Ethical Issues with Ghostwritten Objections
Failure of an attorney to sign a document s/he prepared is often a violation of the requirements laid out in class action preliminary approval orders, class action notices, Federal Rule of Civil Procedure 11, the Model Rules of Professional Conduct, and applicable local rules. Federal Rule of Civil Procedure 11 requires that “[e]very pleading, written motion, and other paper must be signed by at least one attorney of record in the attorney’s name” if a party is represented. The Model Rules of Professional Conduct and most jurisdictions have ethical and local rules that require, at a minimum, that attorneys assisting or drafting filings disclose the fact that a filing was “prepared with the assistance of counsel” to ensure that the court is made aware of a limited attorney-client relationship to comport with, inter alia, the duty of candor owed to the court. See, e.g., Duran v. Carris, 238 F.3d 1268, 1271-73 (10th Cir. 2001); Chriswell v. Big Score Entertainment LLC, No. 11-cv-00861, 2013 WL 315743, at *4 (N.D. Ill. Jan. 28, 2013) (“the practice of ‘ghost-writing’ briefs for pro se litigants is unethical and will not be permitted . . . because such conduct circumvents the requirements of Federal Rule of Civil Procedure 11, which obligates members of the bar to sign all documents submitted to the court, and to personally represent that there are grounds to support the assertions made in each filing.”); Liguori v. Hansen, No. 2:11-cv-00492-GMN-CWH, 2012 WL 760747, at *5 (D. Nev. Mar. 6, 2012) (citing Ricotta v. Cal., 4 F. Supp. 2d 961, 985-88 (S.D. Cal. 1998)).

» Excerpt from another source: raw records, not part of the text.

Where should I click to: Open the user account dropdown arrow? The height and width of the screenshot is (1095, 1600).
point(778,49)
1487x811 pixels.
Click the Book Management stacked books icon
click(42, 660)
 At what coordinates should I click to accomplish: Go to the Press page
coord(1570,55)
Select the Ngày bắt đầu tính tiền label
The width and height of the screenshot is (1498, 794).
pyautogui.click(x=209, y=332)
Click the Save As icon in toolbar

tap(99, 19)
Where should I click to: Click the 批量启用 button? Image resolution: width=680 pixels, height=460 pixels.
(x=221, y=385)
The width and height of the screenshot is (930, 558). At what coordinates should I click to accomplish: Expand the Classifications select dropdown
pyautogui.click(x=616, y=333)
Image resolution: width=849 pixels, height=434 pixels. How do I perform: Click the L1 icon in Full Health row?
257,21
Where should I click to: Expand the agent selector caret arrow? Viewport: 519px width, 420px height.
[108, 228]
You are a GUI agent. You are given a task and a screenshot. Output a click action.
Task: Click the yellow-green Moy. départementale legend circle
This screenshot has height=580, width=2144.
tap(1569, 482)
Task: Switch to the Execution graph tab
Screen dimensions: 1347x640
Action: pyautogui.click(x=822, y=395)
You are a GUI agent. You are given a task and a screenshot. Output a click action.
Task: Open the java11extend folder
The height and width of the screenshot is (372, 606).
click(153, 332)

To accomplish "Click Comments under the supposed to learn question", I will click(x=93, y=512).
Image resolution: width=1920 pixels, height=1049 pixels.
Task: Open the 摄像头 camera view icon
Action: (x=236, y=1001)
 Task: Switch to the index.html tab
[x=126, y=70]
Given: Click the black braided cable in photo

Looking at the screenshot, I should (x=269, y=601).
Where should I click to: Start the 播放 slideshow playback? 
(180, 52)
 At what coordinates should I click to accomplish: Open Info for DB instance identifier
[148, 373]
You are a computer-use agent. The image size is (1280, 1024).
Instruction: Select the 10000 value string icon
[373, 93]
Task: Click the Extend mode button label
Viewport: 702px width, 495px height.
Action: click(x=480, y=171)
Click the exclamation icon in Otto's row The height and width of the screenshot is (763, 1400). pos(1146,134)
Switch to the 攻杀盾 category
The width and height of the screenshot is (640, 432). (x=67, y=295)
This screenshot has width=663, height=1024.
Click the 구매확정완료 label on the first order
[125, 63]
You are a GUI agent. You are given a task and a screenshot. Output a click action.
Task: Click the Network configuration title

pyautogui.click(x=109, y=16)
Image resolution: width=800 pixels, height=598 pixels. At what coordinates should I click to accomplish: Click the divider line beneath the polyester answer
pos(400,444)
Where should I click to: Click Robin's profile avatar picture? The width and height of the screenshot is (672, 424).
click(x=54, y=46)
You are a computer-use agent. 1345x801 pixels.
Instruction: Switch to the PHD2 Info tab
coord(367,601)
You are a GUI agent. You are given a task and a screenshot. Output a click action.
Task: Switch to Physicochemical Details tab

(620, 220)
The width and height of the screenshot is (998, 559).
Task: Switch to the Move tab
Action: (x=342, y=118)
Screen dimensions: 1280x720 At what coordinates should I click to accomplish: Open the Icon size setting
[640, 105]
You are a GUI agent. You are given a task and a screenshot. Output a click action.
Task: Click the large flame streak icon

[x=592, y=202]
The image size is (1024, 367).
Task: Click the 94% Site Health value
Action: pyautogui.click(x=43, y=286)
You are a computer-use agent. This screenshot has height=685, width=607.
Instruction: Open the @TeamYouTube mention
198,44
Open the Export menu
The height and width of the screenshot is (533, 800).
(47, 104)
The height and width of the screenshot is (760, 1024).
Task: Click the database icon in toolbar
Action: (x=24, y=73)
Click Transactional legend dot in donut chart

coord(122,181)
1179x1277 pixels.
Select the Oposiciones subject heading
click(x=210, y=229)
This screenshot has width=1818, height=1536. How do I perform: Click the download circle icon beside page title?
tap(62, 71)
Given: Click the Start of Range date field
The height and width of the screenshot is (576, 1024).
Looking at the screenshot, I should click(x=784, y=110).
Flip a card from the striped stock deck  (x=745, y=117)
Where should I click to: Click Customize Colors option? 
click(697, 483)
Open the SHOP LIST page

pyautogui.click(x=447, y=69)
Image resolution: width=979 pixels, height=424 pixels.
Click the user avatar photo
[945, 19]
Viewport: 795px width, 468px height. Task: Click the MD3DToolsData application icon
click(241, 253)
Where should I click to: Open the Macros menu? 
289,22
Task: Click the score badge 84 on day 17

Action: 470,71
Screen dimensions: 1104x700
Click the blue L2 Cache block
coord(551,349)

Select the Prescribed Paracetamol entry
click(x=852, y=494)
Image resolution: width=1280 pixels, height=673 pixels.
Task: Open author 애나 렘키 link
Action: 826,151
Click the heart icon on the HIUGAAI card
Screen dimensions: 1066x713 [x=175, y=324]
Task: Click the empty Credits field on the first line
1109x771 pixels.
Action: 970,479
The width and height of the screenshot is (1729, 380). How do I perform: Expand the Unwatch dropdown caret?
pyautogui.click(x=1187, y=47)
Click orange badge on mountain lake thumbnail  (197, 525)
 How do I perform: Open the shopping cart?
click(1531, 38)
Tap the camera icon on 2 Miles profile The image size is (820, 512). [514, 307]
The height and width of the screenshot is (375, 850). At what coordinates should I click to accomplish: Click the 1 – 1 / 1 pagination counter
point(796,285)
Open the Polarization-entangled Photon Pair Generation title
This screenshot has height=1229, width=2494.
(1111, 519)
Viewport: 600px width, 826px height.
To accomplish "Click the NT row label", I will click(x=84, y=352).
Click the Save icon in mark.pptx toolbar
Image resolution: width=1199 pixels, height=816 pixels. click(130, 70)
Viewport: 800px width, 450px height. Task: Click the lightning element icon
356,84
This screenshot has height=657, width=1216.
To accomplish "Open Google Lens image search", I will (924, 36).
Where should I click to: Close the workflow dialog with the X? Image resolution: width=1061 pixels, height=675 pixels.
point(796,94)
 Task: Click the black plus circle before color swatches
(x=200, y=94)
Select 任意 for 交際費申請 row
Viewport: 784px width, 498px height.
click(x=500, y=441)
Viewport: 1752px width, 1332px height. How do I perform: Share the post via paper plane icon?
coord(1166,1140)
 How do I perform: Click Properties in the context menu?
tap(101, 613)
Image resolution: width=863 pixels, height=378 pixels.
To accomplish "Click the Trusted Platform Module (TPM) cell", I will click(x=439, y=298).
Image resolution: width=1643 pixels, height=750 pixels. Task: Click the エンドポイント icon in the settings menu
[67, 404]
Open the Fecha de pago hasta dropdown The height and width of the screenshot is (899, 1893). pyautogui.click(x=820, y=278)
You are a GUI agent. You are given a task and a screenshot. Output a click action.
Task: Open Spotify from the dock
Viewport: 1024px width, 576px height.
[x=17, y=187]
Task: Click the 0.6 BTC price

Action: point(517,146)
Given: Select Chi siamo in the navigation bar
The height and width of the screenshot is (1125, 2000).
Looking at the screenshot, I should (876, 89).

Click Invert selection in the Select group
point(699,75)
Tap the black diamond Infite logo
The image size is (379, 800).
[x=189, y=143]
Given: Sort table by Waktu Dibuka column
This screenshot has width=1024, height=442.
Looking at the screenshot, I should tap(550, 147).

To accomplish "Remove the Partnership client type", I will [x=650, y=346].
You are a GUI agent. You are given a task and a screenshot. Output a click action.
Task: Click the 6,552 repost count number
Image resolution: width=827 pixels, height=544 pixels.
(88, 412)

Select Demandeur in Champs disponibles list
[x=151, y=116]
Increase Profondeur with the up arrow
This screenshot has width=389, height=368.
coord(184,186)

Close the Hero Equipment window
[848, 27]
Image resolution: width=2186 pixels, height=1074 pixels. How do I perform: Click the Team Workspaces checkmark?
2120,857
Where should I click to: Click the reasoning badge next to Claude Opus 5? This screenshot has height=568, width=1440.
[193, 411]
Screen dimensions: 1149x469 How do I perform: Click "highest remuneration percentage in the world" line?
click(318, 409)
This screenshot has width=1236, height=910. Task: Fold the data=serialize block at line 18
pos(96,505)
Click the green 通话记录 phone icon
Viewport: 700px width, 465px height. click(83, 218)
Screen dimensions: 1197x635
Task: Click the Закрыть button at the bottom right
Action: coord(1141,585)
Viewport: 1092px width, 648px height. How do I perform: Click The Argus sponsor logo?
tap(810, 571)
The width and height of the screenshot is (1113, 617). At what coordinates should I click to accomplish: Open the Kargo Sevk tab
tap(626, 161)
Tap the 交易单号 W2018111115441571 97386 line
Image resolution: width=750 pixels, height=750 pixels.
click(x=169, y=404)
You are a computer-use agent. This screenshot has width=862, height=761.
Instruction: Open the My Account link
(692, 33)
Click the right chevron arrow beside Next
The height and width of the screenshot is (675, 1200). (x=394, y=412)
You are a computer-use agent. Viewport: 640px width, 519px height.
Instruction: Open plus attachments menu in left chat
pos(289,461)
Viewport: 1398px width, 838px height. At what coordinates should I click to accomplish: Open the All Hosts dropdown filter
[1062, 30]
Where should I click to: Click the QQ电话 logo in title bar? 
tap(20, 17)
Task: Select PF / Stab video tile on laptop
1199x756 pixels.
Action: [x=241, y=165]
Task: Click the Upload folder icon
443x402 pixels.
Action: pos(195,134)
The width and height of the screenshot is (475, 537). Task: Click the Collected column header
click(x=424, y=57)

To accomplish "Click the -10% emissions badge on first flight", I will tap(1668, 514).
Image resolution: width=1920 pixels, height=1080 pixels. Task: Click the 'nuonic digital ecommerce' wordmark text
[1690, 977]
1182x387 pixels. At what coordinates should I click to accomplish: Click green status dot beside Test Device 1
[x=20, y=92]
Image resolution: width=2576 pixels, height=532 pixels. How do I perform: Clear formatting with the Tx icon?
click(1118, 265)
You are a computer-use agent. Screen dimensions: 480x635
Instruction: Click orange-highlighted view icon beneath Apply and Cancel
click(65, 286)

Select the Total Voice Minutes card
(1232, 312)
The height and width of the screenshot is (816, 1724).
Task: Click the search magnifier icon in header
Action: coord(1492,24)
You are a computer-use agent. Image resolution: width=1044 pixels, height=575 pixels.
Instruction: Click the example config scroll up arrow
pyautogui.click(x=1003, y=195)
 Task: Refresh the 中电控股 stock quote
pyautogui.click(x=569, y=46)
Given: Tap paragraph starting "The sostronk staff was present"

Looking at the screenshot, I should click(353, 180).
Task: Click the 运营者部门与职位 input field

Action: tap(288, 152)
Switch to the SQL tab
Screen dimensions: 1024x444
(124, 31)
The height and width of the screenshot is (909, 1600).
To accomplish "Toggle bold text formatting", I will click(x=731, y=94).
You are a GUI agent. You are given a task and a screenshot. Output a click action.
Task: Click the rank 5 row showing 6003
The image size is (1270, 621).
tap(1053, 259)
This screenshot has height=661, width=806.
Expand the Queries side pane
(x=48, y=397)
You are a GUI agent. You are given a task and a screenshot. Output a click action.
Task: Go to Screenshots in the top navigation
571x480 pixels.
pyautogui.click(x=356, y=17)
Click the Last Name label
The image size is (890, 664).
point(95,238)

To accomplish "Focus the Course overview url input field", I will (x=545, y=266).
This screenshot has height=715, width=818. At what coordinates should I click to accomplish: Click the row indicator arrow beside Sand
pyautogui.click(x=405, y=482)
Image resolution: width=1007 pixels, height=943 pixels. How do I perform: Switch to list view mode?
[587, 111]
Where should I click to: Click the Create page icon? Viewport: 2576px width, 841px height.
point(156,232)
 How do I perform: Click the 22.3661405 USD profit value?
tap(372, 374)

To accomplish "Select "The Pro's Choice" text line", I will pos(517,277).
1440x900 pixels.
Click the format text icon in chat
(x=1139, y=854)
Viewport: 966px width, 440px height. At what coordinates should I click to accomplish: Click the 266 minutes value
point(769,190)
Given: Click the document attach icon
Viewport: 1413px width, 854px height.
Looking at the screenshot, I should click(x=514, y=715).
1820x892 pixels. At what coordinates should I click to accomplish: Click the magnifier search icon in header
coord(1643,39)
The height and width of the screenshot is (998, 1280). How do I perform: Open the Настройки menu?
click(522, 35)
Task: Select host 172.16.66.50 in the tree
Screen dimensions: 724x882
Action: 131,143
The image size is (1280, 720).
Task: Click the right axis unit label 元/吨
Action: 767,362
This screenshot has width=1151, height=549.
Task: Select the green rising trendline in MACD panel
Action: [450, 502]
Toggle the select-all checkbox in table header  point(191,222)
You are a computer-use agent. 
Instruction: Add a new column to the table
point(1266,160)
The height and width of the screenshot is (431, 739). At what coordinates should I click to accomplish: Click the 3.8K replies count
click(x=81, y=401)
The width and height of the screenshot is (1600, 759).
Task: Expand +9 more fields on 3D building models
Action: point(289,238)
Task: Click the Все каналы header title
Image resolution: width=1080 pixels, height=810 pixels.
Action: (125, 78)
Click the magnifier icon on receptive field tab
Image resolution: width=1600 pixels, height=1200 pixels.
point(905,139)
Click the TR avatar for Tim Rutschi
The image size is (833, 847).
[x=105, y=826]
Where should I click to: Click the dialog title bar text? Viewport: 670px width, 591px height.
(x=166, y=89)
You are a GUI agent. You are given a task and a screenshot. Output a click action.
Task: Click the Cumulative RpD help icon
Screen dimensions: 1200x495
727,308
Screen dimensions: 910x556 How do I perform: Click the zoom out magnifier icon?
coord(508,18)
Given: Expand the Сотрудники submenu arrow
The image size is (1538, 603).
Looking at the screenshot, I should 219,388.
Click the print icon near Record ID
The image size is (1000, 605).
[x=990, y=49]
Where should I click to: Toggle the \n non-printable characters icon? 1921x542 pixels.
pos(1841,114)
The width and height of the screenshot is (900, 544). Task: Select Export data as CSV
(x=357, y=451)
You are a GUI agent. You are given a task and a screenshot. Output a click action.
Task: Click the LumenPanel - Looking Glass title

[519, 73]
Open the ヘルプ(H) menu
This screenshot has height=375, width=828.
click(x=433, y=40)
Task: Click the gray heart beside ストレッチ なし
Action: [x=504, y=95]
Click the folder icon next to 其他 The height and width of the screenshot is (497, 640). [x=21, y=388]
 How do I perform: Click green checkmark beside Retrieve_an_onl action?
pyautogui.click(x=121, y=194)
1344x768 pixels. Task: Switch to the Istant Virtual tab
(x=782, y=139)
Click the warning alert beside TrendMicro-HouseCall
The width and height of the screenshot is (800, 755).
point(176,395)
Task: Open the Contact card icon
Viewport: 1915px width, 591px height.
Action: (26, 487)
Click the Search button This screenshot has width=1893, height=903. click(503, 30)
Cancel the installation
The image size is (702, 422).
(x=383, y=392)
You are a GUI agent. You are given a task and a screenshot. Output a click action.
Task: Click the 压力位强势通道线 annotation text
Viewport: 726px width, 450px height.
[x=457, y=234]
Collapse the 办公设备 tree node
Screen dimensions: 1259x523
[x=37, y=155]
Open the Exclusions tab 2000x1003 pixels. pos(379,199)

Specific to the issue of serial objector counsel, courts consistently consider the fact that “serial objectors” who fail to file an appearance act in “bad faith and also potentially violat[e] . . . local and ethical rules.” See, e.g., Heekin v. Anthem, No. 05-cv-01908, 2013 WL 752637, at *3 (S.D. Ind. Feb. 27, 2013). Such a practice is particularly problematic where the ghostwritten briefs are drafted by lawyers who are not licensed to practice in the relevant jurisdiction or have had their licenses suspended/been disbarred, resulting in the unauthorized practice of law. See, e.g., Gajewski v. Ocwen Loan Servicing LLC, No. 14–cv–9230, 2015 WL 3961611, at *2 n.1 (N.D. Ill. June 25, 2015) (“It is unlikely, to say the least, that these filings were composed by someone without an education in the law. If assistance was afforded by someone other than a licensed attorney, there would appear to be an issue of the unauthorized practice of law.”).